● **PROBLEM DETAILS**: Please check every line of the listing for "Given" and copy each line where it is found.
########
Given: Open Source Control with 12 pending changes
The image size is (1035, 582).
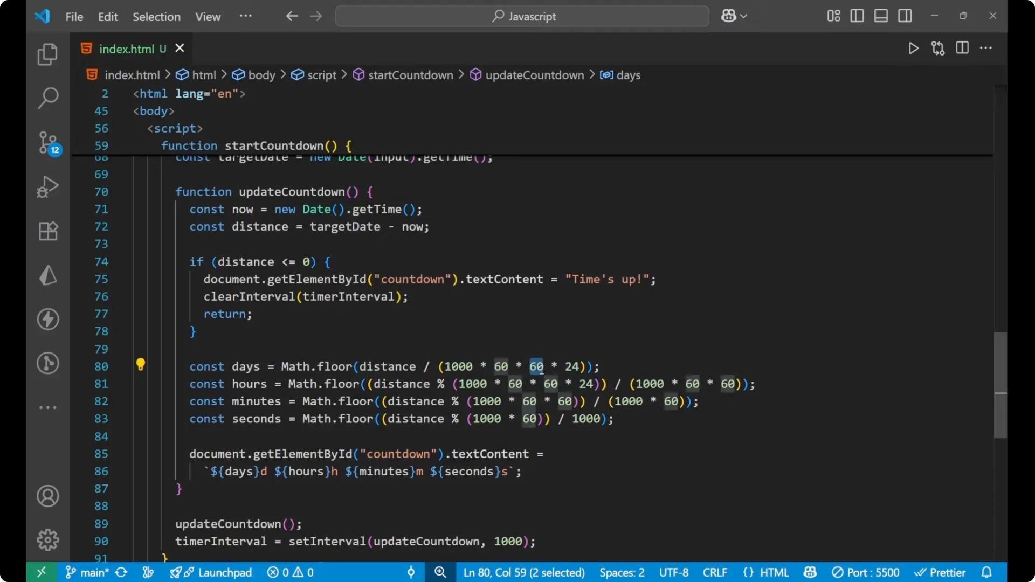Looking at the screenshot, I should coord(47,143).
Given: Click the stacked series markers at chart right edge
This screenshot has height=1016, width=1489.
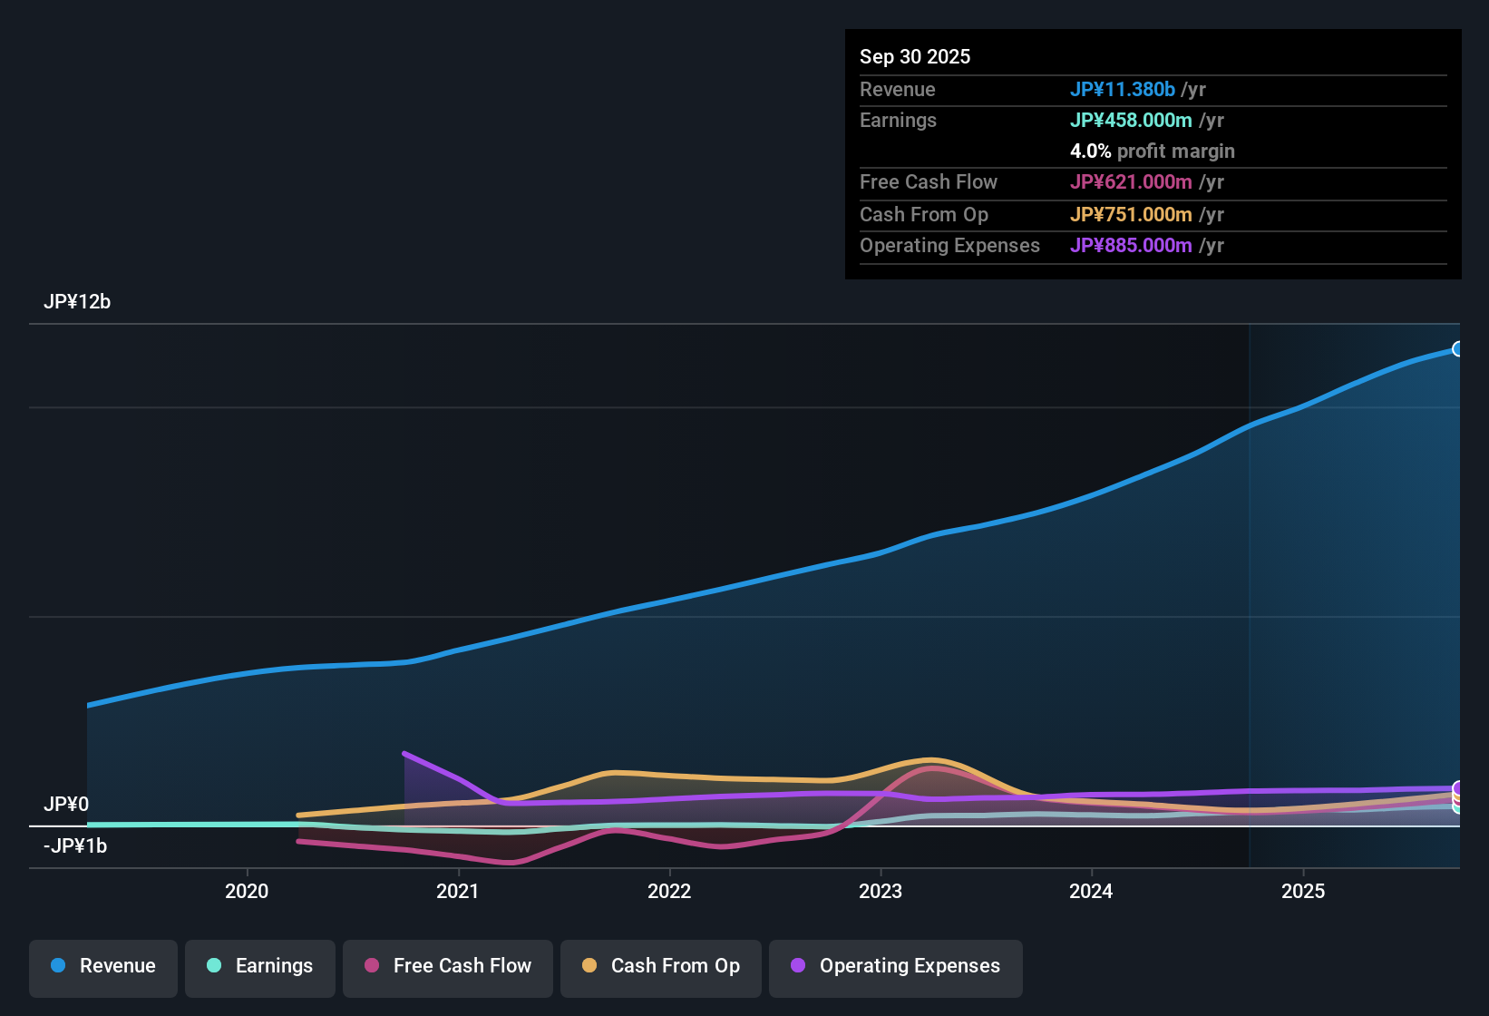Looking at the screenshot, I should tap(1457, 796).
########
● **EXERCISE ANSWER**:
Given: Open Source Control with 12 pending changes
Given: Click the stacked series markers at chart right edge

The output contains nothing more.